■ **STUDY QUESTIONS**:
A - In the article on the Senate's corn ethanol subsidy vote, how much did the ethanol tax credit cost taxpayers each year?
B - Continue the article on the Senate's corn ethanol subsidy vote, starting after its last sentence.

The Corn Ethanol Subsidy Wagon Loses a Wheel
Taxpayers, Soil and Water Win Over the Ethanol Lobby
Something remarkable happened in Washington last week. In a historic, game-changing vote, the Senate voted to put America’s taxpayers and its soil and water ahead of special interests and the corn ethanol lobby.
For more than 75 years, lobbyists for agri-businesses and commodity growers have worked hand-in-glove with certain farm state lawmakers to ensure that the subsidy wagon was fully loaded. But in an overwhelming vote of 73-to-27, that wagon finally lost a wheel. After 33 years of taxpayer-subsidized ethanol, the lawmakers saw through the corn growers’ shortsighted talking points and slanted, industry-funded studies and voted to kill a 45-cent per gallon ethanol tax credit, which pays oil companies $6 billion per year to blend ethanol with gasoline.
Because of a brave effort led by Sens. Dianne Feinstein (D-Calif.) and Tom Coburn (R-Okla.) to drop the credit from the Economic Development Revitalization Act (S. 782), truth and common sense finally won. The once irresistible agriculture lobby was stopped short by a broad and unbending coalition of taxpayer advocates, environmental groups, livestock and dairy farmers, hunger and development organizations, public interest groups, independent economists and many others, because they had the facts on their side.
Work Does Not End Here
We at Environmental Working Group welcome this vote and hope it marks a turning of the tide, but we know that the ethanol interests are not about to give up.
Not content with a binding federal Renewable Fuels Standard that mandates the sale of 15 billion gallons a year of ethanol, the industry is working hard to persuade the Senate to use taxpayer money to subsidize it in new ways – by underwriting ethanol blender pumps in gas stations, tanks, pipelines and other “infrastructure.” And unfortunately, the Senate failed to follow through on its historic excise tax vote. On the very same day, it rejected an amendment offered by Sen. John McCain (R-Ariz.) to bar the use of federal funds for ethanol blender pumps and storage tanks. Thankfully, the House went the other way, voting 283-to-128 in favor of a similar bill by Rep. Jeff Flake (R-Ariz.), so the effort is not dead.
If these infrastructure investments are truly worthwhile, the industry should have no trouble attracting private investors. But the reality is that it will take a lot more work to demonstrate to lawmakers in both chambers that these market-distorting programs will simply lock in corn ethanol and lock out other cleaner, alternative fuels. The ethanol industry’s goal is to eat into competing mandates for cellulosic and advanced biofuels that may have far greater potential to actually reduce dependence on foreign oil and benefit the environment.

■ **GIVEN ENTRIES**:
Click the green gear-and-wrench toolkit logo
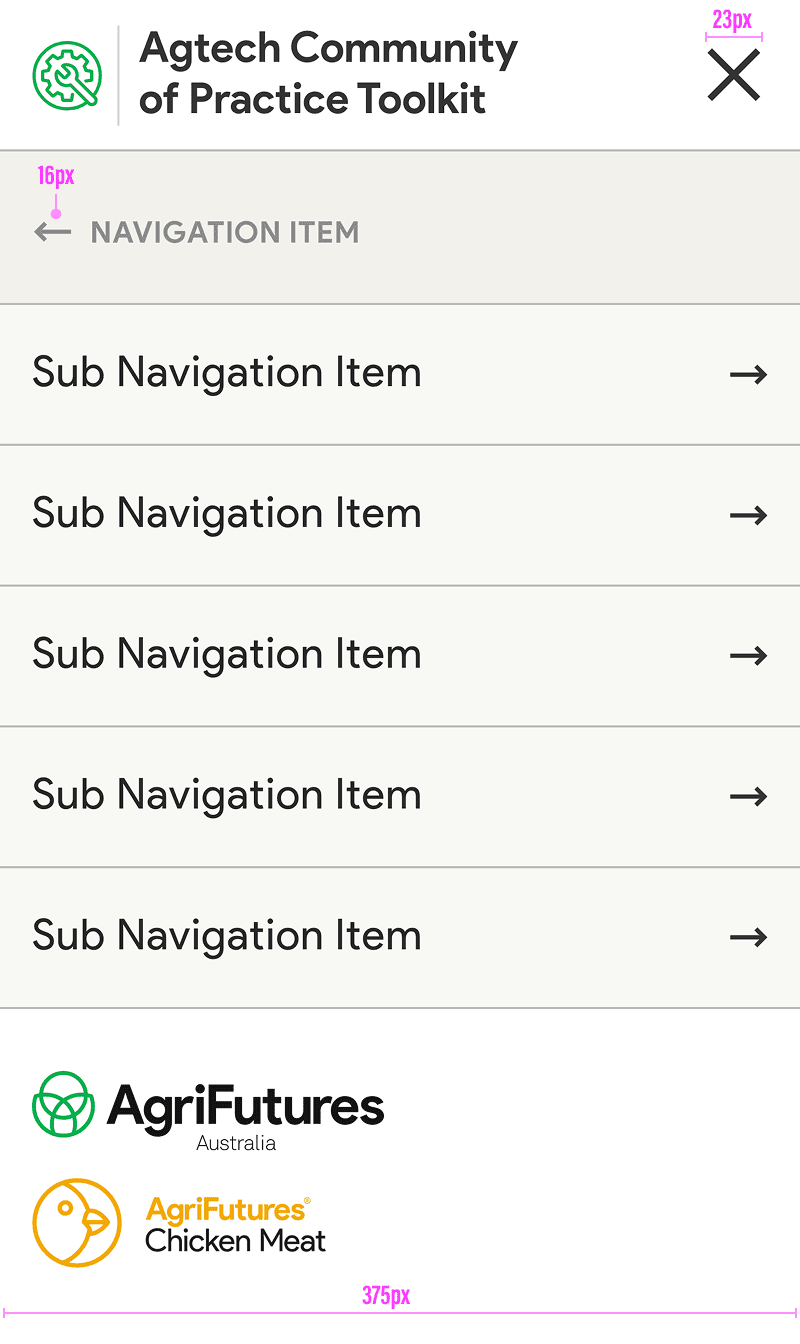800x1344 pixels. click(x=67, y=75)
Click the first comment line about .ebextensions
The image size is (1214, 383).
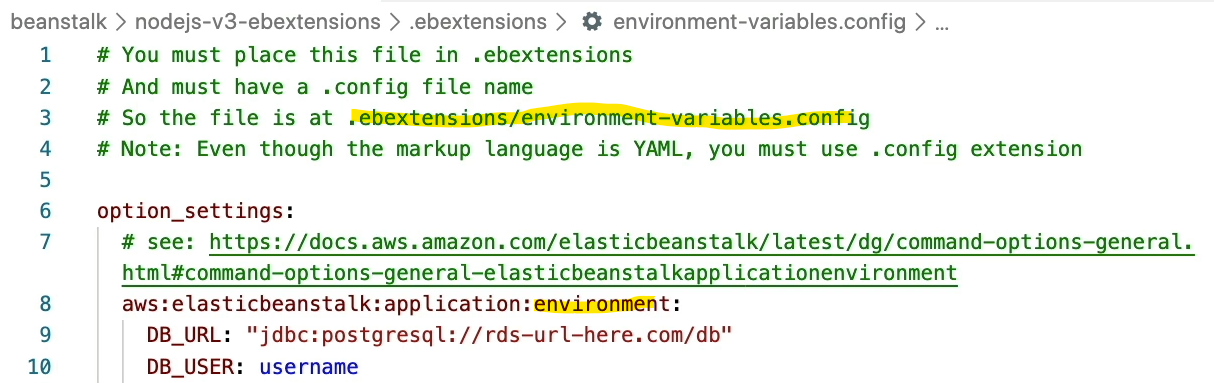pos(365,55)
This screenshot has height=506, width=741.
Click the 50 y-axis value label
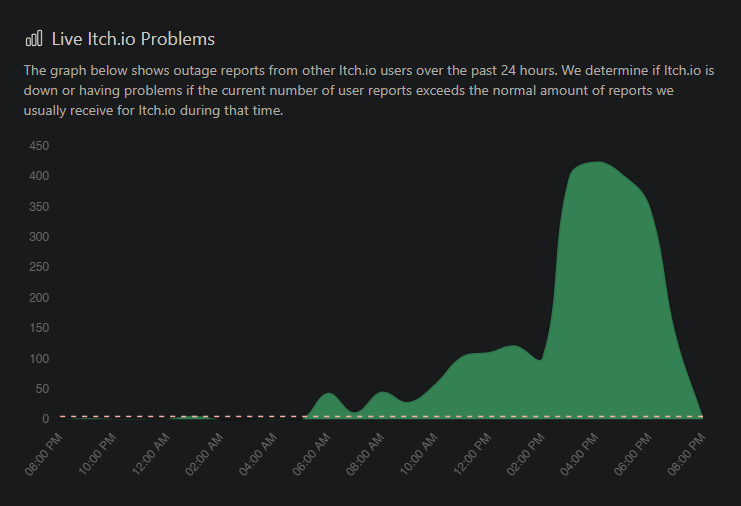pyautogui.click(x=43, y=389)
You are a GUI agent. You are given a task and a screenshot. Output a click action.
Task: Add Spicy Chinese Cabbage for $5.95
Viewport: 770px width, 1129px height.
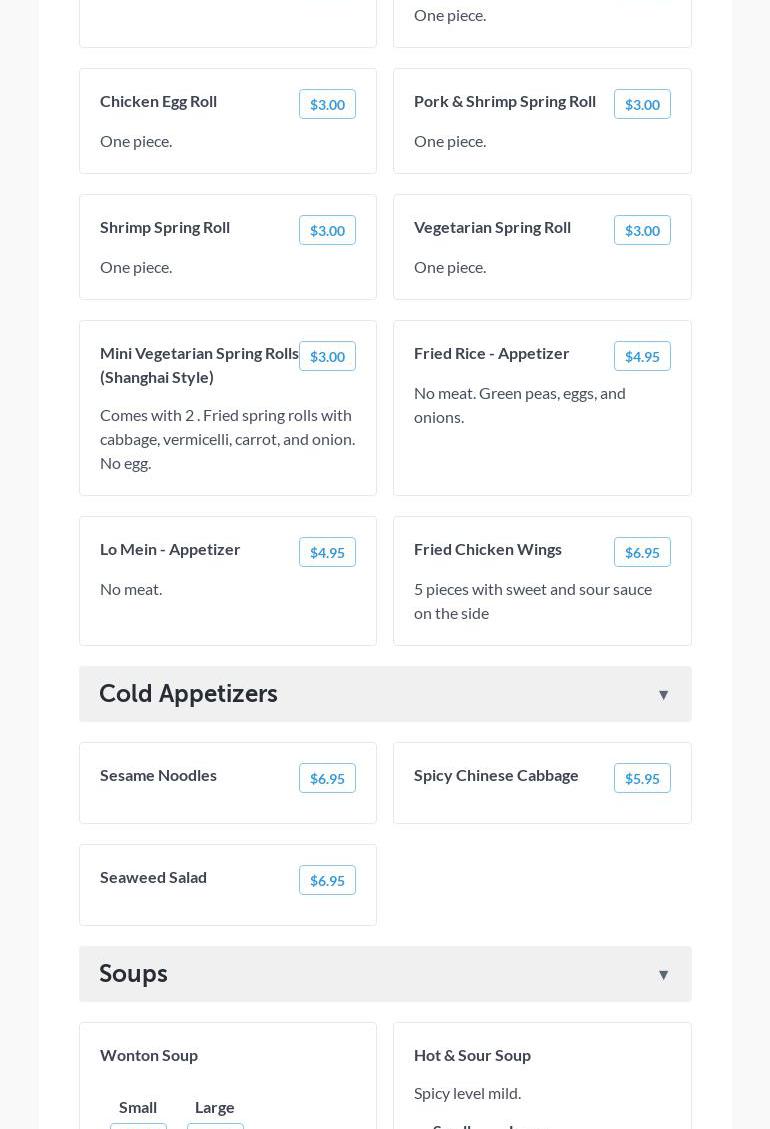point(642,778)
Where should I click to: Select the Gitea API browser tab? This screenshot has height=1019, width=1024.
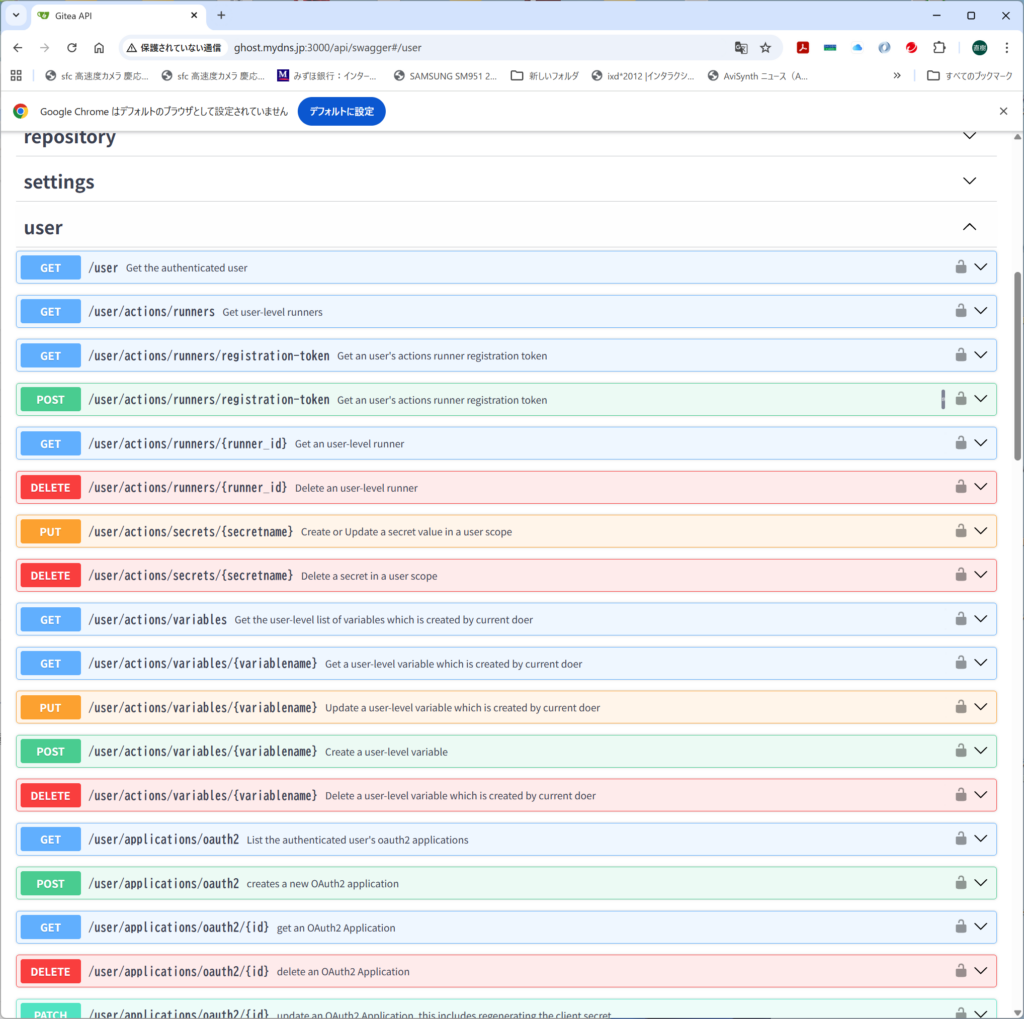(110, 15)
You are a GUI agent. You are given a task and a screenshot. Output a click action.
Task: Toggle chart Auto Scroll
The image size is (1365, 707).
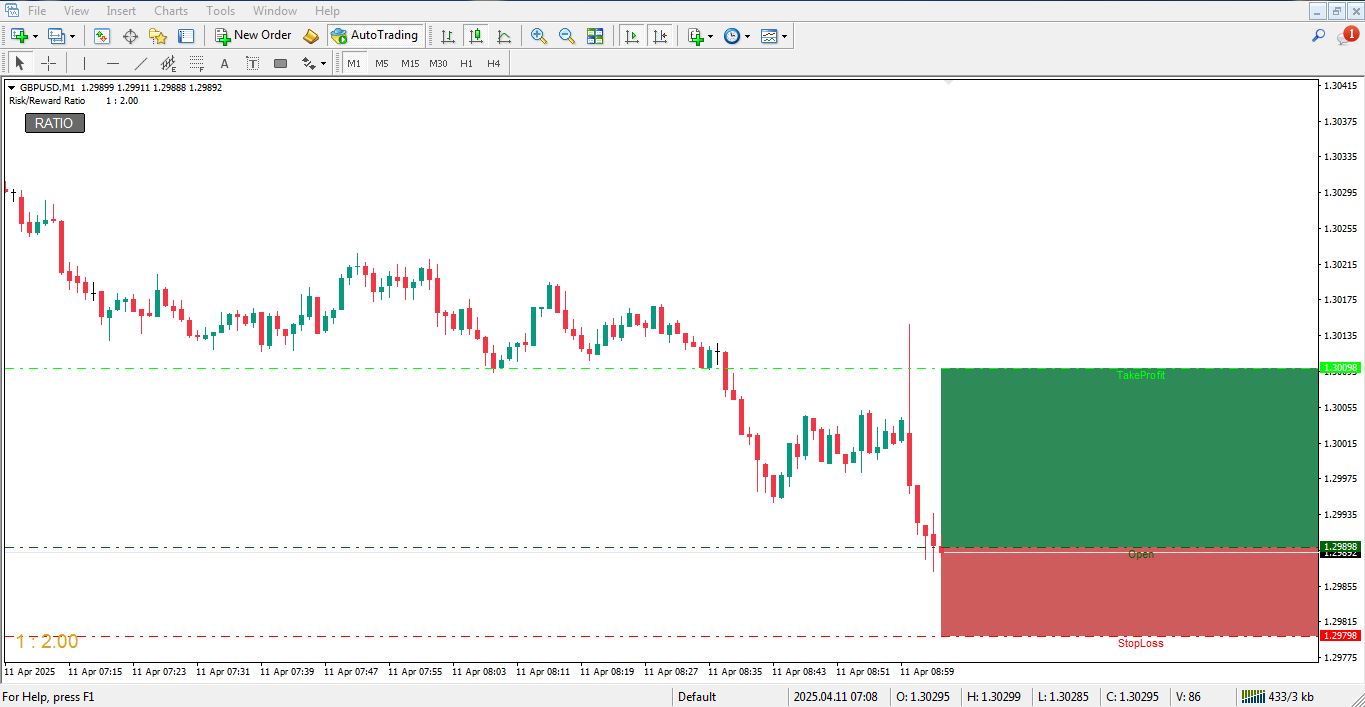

■ **EXPECTED OUTPUTS**:
A - $6 billion per year

B -
Let’s hope that last week’s vote on the tax credit means that the Senate is finally working up the political will to end for good more than 30 years of subsidies that pressure farmers to plant environmentally-sensitive land and push up food prices. Despite the senators’ backsliding on the infrastructure amendment, the huge margin on the tax credit vote showed that lawmakers looking for ways to cut the deficit and grow the economy are finally willing to take aim at never-ending subsidies for mature industries. It’s time to move toward biofuels made from crops that conserve soil and water, use fewer cancer-causing pesticides and herbicides and require little or no fossil fuels to produce.
Last but certainly not least, the vote showed Americans that at least some in Washington are able to see through false advertising, special interests and the powerful ag lobby.
Our growing coalition will work with its Congressional champions to capitalize on these votes and continue to knock the other wheels off the corn ethanol subsidy wagon. But our work will not end there. It never does.
Sen. McCain pointed out on the Senate floor last Thursday that “lobbyists have convinced the USDA to change the rules of the Rural Energy for America Program to pay for new [ethanol-blending] gas pumps at retail stations at the expense of solar, wind, and energy efficiency projects.” We will continue to mount a fact-based campaign to ensure that in another 33 years, we are not still weighed down with wasteful corn ethanol subsidies – in any form.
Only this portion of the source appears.